- **Dataset content**:
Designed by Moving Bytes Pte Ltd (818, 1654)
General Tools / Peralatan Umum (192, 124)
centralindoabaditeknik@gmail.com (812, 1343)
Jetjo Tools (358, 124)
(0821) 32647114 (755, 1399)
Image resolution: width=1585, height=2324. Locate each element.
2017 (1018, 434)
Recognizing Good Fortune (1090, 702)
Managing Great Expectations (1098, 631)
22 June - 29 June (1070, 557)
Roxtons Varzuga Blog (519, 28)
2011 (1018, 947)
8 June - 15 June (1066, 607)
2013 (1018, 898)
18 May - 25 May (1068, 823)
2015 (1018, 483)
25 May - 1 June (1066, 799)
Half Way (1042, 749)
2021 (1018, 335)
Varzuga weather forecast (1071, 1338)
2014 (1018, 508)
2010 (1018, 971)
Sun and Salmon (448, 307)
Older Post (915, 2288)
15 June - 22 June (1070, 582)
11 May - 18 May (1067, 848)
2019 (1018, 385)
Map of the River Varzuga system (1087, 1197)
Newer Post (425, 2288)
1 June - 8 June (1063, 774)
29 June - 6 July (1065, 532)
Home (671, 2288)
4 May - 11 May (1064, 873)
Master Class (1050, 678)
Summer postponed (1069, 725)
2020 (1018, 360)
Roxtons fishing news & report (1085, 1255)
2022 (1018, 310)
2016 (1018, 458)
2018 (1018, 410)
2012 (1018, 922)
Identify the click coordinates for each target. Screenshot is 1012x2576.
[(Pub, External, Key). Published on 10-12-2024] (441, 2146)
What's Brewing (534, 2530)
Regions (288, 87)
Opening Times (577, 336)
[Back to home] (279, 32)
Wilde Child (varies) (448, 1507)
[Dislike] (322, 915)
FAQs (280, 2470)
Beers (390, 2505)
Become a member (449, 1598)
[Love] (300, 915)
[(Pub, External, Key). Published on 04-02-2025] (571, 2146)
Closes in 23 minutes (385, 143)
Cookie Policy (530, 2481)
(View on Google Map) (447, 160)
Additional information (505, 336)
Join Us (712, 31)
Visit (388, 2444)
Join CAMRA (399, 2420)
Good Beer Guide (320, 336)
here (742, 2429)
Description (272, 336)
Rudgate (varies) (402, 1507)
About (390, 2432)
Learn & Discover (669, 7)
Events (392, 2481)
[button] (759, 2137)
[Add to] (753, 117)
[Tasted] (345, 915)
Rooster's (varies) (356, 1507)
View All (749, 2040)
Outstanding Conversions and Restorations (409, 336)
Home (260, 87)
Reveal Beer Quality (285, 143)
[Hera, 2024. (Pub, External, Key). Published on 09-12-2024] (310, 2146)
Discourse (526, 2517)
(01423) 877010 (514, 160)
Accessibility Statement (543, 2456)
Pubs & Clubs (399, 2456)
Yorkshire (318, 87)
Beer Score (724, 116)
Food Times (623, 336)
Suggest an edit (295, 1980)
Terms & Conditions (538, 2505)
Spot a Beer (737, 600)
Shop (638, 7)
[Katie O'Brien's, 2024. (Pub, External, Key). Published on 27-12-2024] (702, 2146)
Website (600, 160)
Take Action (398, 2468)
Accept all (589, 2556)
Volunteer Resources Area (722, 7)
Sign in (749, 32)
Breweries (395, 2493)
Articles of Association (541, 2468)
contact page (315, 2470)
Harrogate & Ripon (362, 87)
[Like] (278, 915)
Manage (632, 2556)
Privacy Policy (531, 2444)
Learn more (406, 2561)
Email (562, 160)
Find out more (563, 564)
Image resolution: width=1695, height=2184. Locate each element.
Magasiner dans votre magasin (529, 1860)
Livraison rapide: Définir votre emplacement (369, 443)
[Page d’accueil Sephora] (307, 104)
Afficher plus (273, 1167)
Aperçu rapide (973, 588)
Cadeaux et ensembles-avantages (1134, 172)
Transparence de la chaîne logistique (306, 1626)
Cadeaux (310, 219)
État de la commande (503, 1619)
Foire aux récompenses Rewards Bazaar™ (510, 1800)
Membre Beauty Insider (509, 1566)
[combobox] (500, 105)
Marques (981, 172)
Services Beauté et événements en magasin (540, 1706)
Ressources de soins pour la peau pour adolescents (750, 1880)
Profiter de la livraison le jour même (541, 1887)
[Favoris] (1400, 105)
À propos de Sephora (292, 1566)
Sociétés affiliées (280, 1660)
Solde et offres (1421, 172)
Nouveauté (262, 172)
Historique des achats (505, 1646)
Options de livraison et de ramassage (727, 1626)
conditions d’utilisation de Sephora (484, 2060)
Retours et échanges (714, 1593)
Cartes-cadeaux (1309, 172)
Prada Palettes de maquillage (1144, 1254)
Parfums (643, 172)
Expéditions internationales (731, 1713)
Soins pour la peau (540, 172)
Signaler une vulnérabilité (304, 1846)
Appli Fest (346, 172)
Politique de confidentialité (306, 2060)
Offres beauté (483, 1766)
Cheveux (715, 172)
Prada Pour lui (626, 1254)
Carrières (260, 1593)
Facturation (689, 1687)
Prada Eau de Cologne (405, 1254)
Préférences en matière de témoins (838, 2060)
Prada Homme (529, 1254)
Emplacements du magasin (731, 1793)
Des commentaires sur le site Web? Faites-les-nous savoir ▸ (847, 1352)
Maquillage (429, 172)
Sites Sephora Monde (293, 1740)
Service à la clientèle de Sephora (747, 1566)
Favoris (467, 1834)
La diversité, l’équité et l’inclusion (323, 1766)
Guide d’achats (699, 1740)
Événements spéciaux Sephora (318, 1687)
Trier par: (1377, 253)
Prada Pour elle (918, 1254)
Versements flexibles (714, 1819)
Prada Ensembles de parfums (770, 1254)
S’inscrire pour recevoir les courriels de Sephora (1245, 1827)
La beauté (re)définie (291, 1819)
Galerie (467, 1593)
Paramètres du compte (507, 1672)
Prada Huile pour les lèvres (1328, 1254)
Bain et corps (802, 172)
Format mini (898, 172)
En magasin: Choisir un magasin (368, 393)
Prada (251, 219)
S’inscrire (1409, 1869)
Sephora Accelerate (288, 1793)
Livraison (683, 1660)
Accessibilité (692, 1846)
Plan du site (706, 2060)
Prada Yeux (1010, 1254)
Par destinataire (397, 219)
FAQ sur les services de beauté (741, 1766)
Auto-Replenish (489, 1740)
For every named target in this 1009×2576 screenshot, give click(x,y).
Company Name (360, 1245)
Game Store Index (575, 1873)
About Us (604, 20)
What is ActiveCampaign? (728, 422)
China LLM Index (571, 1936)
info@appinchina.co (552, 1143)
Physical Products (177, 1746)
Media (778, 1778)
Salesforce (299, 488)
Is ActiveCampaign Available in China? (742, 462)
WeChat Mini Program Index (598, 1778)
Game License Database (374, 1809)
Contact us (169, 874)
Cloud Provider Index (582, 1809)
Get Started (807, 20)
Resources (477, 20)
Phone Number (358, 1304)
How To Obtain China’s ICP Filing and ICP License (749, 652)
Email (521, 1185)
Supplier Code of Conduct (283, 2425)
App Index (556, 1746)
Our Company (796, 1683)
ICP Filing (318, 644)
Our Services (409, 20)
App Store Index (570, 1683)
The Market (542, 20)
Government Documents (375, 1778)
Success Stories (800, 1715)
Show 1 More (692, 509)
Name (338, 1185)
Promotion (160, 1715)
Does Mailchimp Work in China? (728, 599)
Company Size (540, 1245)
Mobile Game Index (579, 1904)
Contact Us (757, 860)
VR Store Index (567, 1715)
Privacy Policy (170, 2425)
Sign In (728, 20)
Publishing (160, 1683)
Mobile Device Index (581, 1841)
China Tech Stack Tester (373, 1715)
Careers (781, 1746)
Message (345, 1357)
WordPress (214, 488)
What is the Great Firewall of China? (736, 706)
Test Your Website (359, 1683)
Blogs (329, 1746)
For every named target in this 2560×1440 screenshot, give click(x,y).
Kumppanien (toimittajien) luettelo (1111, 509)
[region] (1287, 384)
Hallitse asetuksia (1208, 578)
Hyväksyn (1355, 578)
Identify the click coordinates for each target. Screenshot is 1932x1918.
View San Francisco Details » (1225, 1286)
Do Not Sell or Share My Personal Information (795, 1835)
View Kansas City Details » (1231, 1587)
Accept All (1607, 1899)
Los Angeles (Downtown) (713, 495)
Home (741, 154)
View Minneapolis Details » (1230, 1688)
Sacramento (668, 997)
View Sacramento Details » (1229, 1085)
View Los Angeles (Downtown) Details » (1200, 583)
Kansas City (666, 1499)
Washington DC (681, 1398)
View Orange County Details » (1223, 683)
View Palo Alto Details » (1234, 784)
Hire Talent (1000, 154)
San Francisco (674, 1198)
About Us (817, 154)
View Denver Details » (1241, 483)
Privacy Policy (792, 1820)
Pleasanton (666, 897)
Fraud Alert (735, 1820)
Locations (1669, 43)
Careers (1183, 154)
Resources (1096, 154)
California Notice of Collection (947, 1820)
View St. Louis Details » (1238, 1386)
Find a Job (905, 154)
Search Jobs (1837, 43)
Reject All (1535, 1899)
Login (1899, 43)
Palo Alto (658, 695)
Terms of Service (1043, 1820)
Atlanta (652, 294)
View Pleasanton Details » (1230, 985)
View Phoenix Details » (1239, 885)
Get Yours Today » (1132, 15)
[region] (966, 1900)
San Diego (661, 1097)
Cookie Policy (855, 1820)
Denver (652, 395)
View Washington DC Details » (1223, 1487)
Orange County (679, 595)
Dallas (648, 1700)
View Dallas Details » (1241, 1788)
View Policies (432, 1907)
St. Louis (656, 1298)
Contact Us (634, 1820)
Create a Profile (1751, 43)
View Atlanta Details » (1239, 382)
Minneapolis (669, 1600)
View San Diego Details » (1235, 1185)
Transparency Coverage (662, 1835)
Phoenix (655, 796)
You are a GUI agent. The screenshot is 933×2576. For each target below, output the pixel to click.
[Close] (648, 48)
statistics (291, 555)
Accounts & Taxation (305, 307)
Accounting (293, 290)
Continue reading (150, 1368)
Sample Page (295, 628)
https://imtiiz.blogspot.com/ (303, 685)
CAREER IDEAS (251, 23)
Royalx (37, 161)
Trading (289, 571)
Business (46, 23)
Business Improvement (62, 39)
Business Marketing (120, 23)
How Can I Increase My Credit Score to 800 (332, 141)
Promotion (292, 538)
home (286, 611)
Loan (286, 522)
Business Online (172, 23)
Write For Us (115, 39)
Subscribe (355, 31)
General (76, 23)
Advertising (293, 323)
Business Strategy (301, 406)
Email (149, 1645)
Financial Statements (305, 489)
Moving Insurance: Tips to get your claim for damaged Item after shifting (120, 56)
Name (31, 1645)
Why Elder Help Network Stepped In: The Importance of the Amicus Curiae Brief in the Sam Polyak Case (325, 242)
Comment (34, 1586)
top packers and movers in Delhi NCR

- **Task statement**: Retype the portion of the data above that starts on the line with "4 May - 11 May (1064, 873)" and finishes on the line with "[Love] (300, 915)", including both of those lines.

- **Task result**:
4 May - 11 May (1064, 873)
Master Class (1050, 678)
Summer postponed (1069, 725)
2020 (1018, 360)
Roxtons fishing news & report (1085, 1255)
2022 (1018, 310)
2016 (1018, 458)
2018 (1018, 410)
2012 (1018, 922)
Identify the click coordinates for each target. Screenshot is 1012x2576.
[(Pub, External, Key). Published on 10-12-2024] (441, 2146)
What's Brewing (534, 2530)
Regions (288, 87)
Opening Times (577, 336)
[Back to home] (279, 32)
Wilde Child (varies) (448, 1507)
[Dislike] (322, 915)
FAQs (280, 2470)
Beers (390, 2505)
Become a member (449, 1598)
[Love] (300, 915)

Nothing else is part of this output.